> TRECHO DO DOCUMENTO
O que você pergunta a alguém que acabou de correr mais de 3.000 km em apenas um mês? Acho que a primeira pergunta é óbvia: e as pernas?
“Bem. Fiz algumas corridas curtas, cerca de 10 km. Me sinto lento e cansado, mas é bom estar correndo”, responde o ultramaratonista e embaixador da Polar, Karel Sabbe, de sua casa na Bélgica, após mais um dia em seu consultório odontológico, seu trabalho diário.
Mas, é claro, ele já está correndo de novo.
Durante a maior parte da última década, Karel Sabbe esteve lá fora—colocando um pé à frente do outro, dia após dia, em busca de recordes de velocidade em algumas das trilhas mais famosas do mundo. O que começou como uma paixão rapidamente se transformou em algo muito maior: uma busca incansável pelo impossível. Ao longo do caminho, ele gravou seu nome no mundo do ultrarunning, estabelecendo múltiplos FKTs (fastest known times – tempos mais rápidos conhecidos) em algumas das trilhas mais desafiadoras do planeta e se tornando lendário como o 17º finalizador da infame Barkley Marathons—uma corrida tão brutal que apenas alguns corredores conseguiram concluí-la em quase quatro décadas.
Para 2025, Sabbe tinha um grande objetivo: percorrer a trilha Te Araroa, na Nova Zelândia, mais rápido do que qualquer pessoa antes dele. Para isso, o desafio era correr 1.898 milhas (3.054 km) em pouco mais de um mês. O recorde anterior, estabelecido por George Henderson no verão de 2020, era de 49 dias, 14 horas e 27 minutos.
Karel Sabbe não é estranho a jornadas de um mês que testam os limites do corpo e da mente. Em 2023, ele enfrentou uma das trilhas de longa distância mais icônicas do planeta—o Pacific Crest Trail—e não apenas completou, mas voou por ela. Com mais de 4.200 km do México ao Canadá, o PCT atravessa desertos escaldantes, regiões alpinas e intermináveis passagens montanhosas. A maioria dos caminhantes leva meses para concluir a trilha. Karel fez em apenas 46 dias, 12 horas e 50 minutos—estabelecendo um novo FKT e redefinindo o que é humanamente possível na trilha. Não foi apenas uma corrida; foi uma aula magistral de resiliência, planejamento e determinação.

> MATERIAL LISTADO
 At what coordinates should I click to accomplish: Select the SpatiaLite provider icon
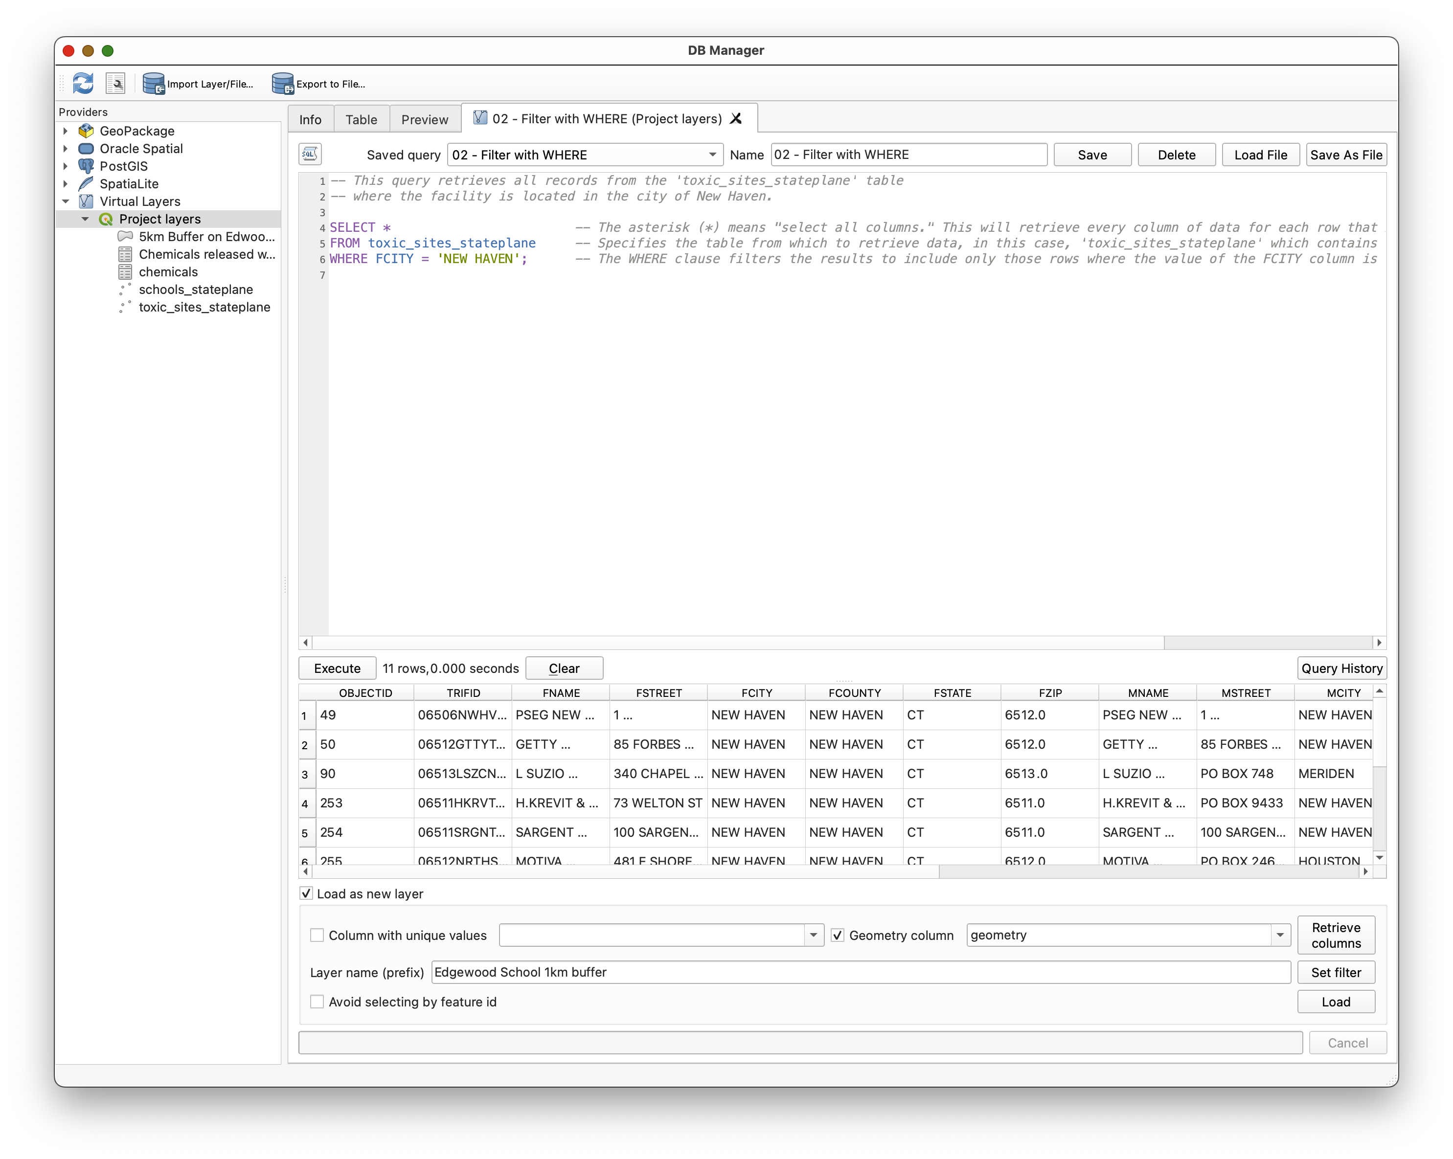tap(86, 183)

---

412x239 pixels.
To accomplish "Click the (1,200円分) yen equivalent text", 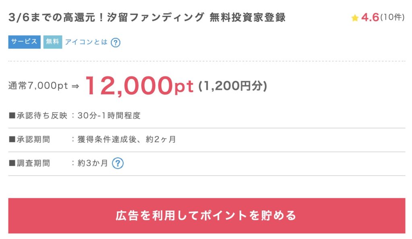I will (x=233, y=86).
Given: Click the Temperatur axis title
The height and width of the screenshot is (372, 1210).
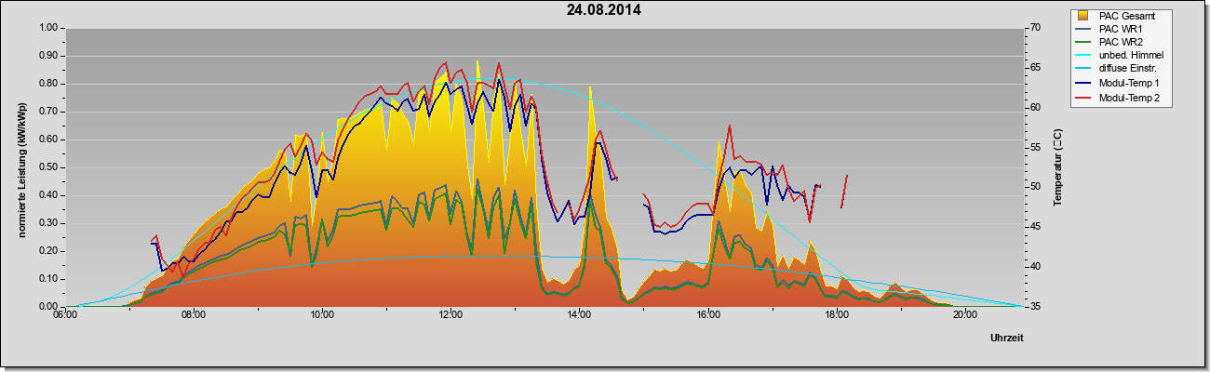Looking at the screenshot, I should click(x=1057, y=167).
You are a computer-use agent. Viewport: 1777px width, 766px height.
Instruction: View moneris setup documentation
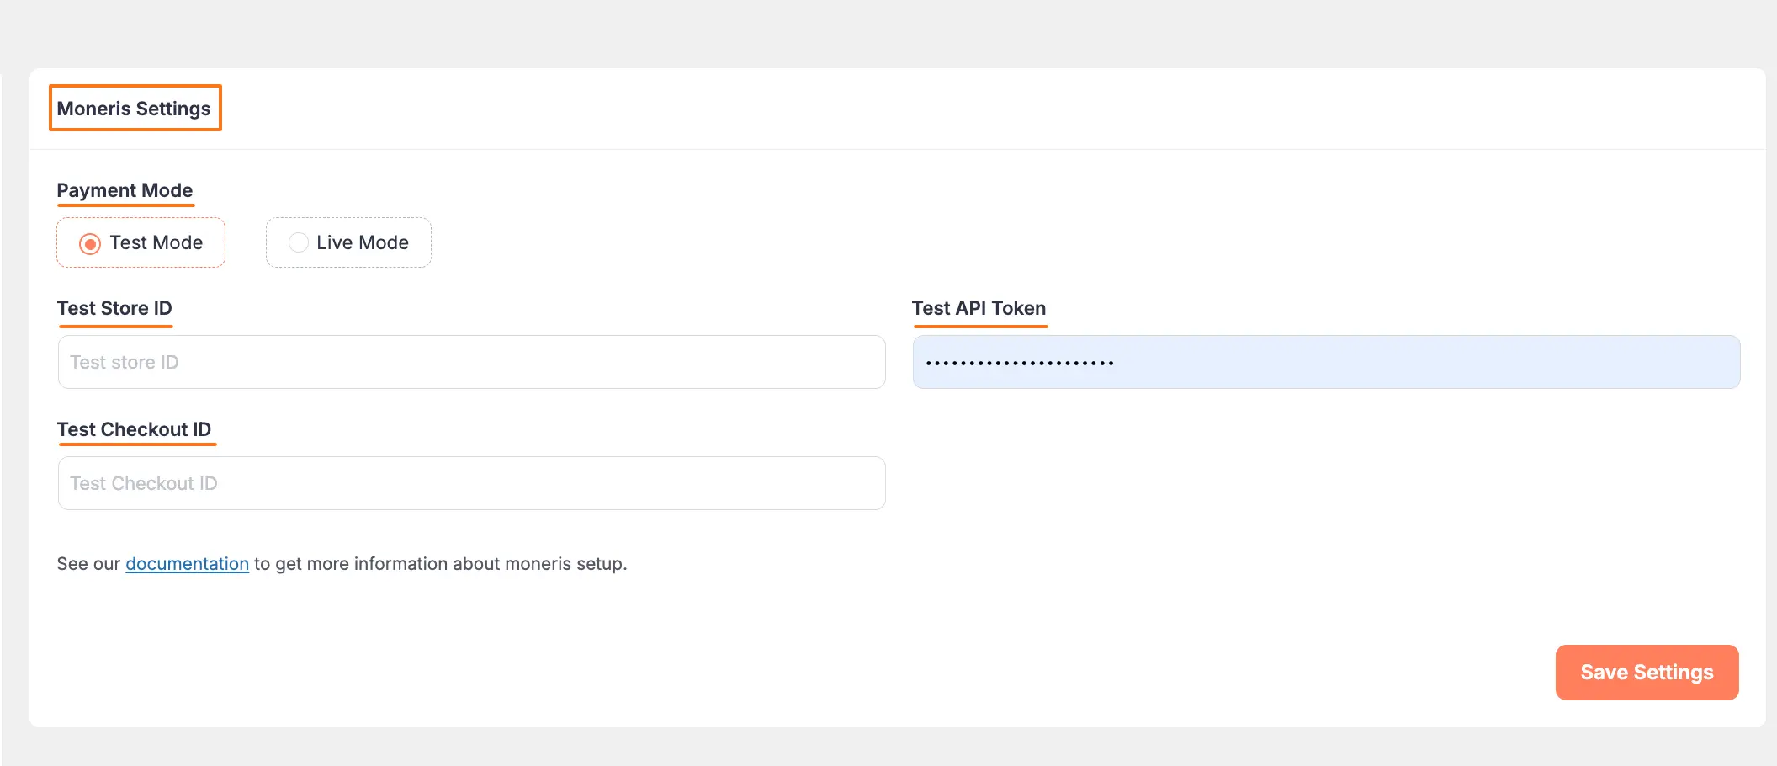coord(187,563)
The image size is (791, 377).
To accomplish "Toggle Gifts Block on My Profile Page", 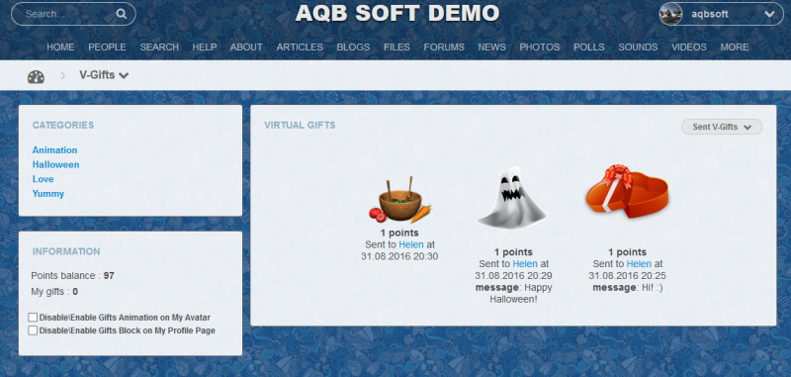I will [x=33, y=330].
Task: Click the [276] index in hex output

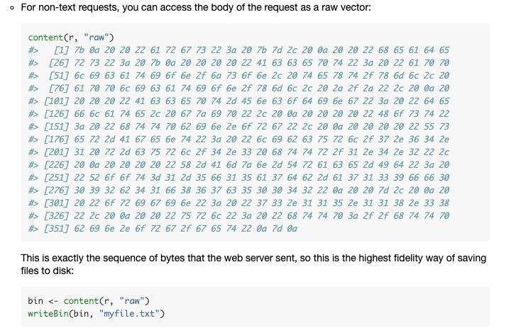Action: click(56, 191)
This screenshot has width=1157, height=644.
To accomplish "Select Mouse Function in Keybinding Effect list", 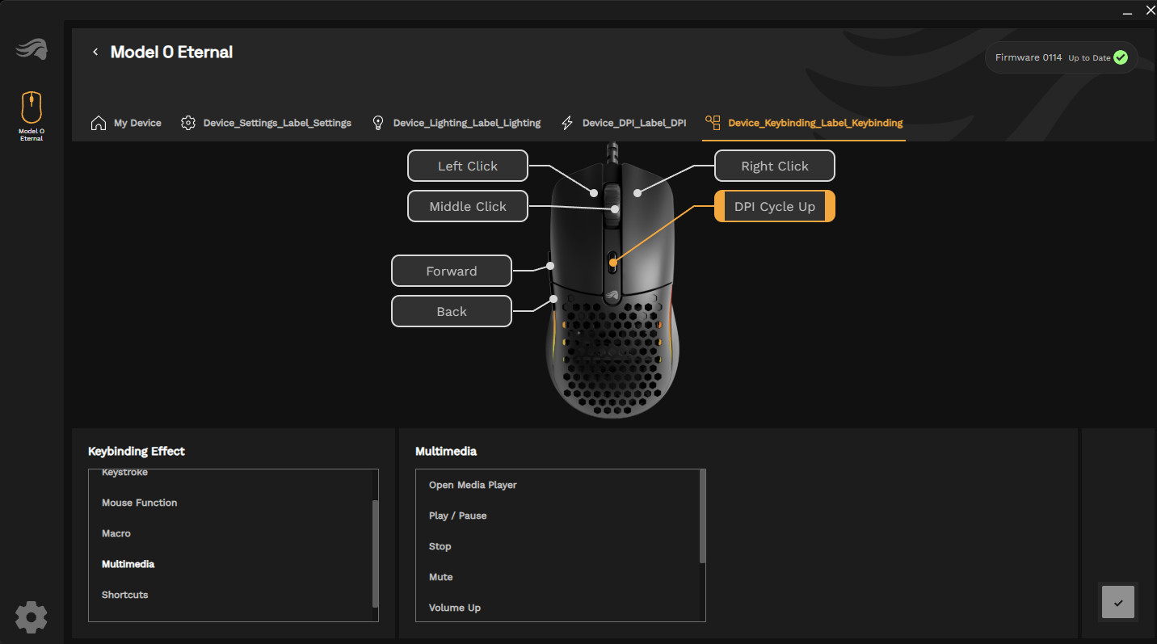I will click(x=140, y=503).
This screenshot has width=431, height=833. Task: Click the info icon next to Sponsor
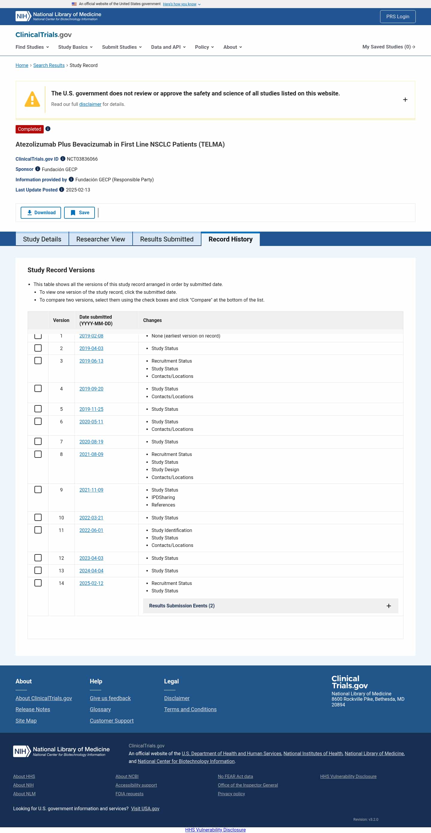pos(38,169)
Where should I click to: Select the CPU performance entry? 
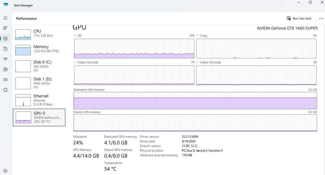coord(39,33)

==

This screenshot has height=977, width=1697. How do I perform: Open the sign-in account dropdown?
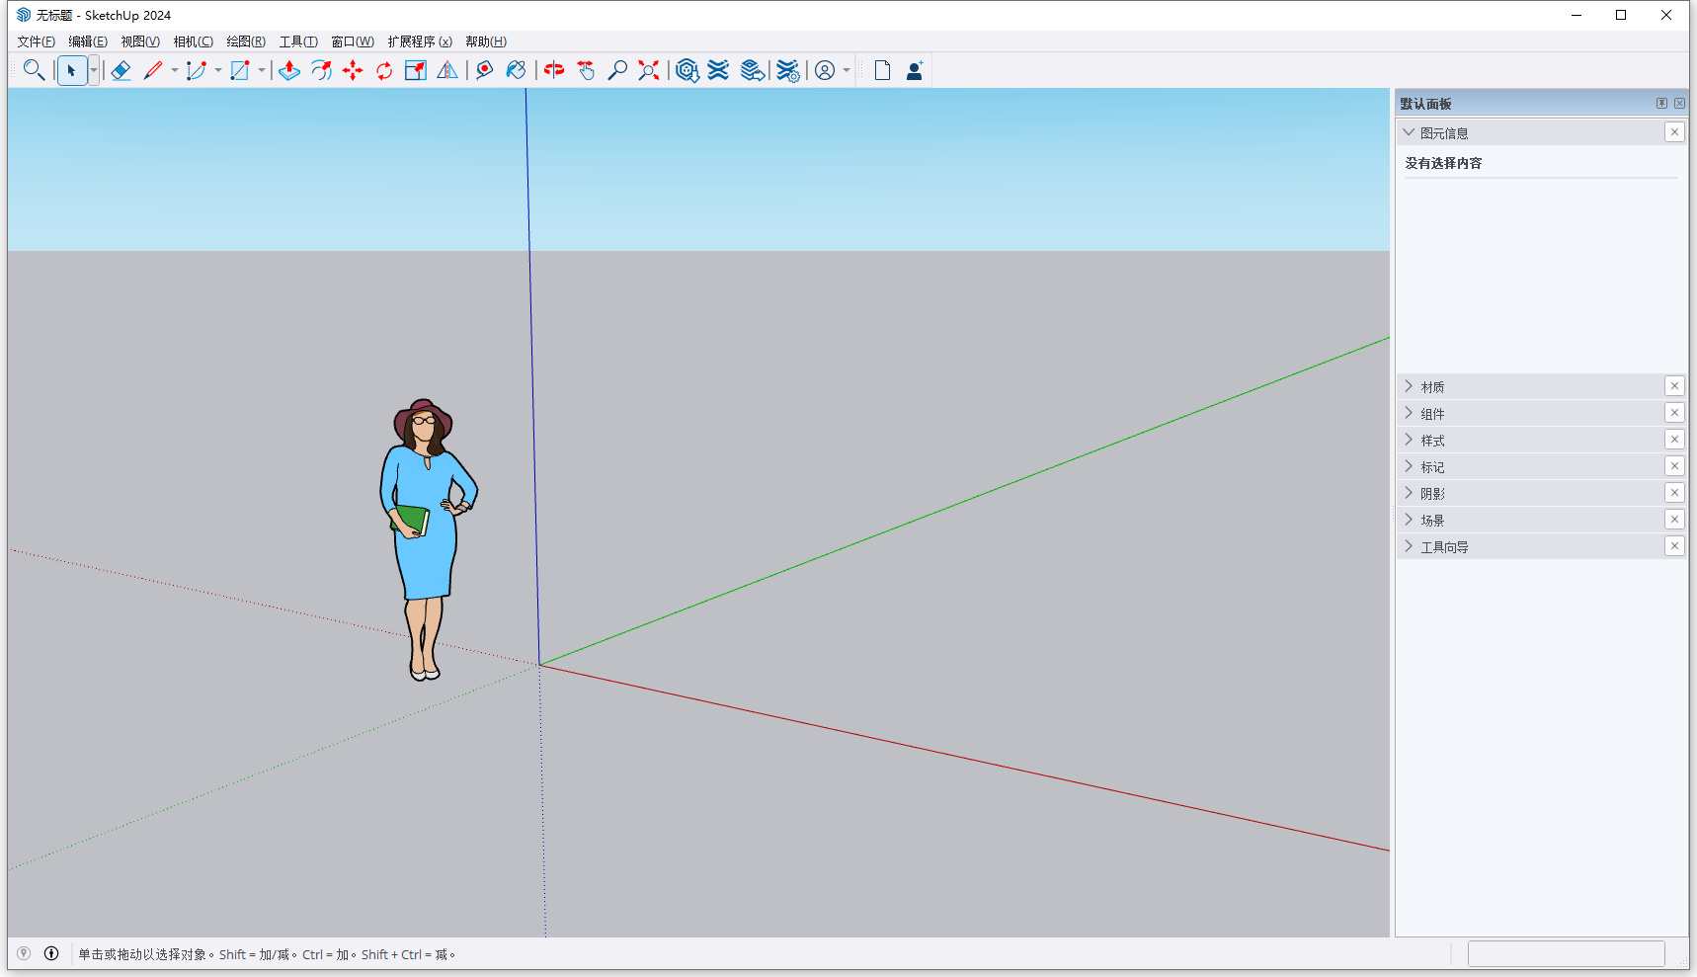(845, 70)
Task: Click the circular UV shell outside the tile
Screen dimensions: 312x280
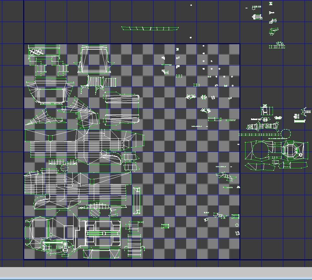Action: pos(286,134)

> OBJETIVOS
A - Segundo o trecho sobre Karel Sabbe, qual era o recorde anterior na trilha Te Araroa e quem o estabeleceu?
B - Por favor, prossiga com o trecho sobre Karel Sabbe a partir da última frase apresentada.

> RESPOSTAS
A - O recorde anterior era de 49 dias, 14 horas e 27 minutos, estabelecido por George Henderson no verão de 2020.

B -
Dessa vez, a Nova Zelândia trouxe um desafio completamente diferente—uma aventura incrível que o levaria de volta ao lugar que despertou seu amor pelas distâncias extremas. Estendendo-se por todo o comprimento do país, a trilha Te Araroa mostra a Nova Zelândia em toda sua beleza bruta e oferece tudo o que a Mãe Natureza (e a vida moderna) pode lançar a um corredor: passagens montanhosas acidentadas, travessias de rios profundos, cordilheiras íngremes, florestas densas, campos abertos e até ruas de cidades movimentadas.
Um lar longe de casa
Por mais distante que esteja de casa, a Nova Zelândia ocupa um lugar especial no coração de Karel Sabbe. Foi quase uma década atrás, quando ele chegou lá pela primeira vez—não para quebrar recordes, mas para se afastar do barulho da vida cotidiana na Bélgica. Após terminar a universidade, ele precisava de espaço, tanto físico quanto mental. Então, fez as malas e passou seis meses caminhando, explorando e vagando pelas paisagens selvagens da Nova Zelândia, procurando clareza sobre o que fazer a seguir.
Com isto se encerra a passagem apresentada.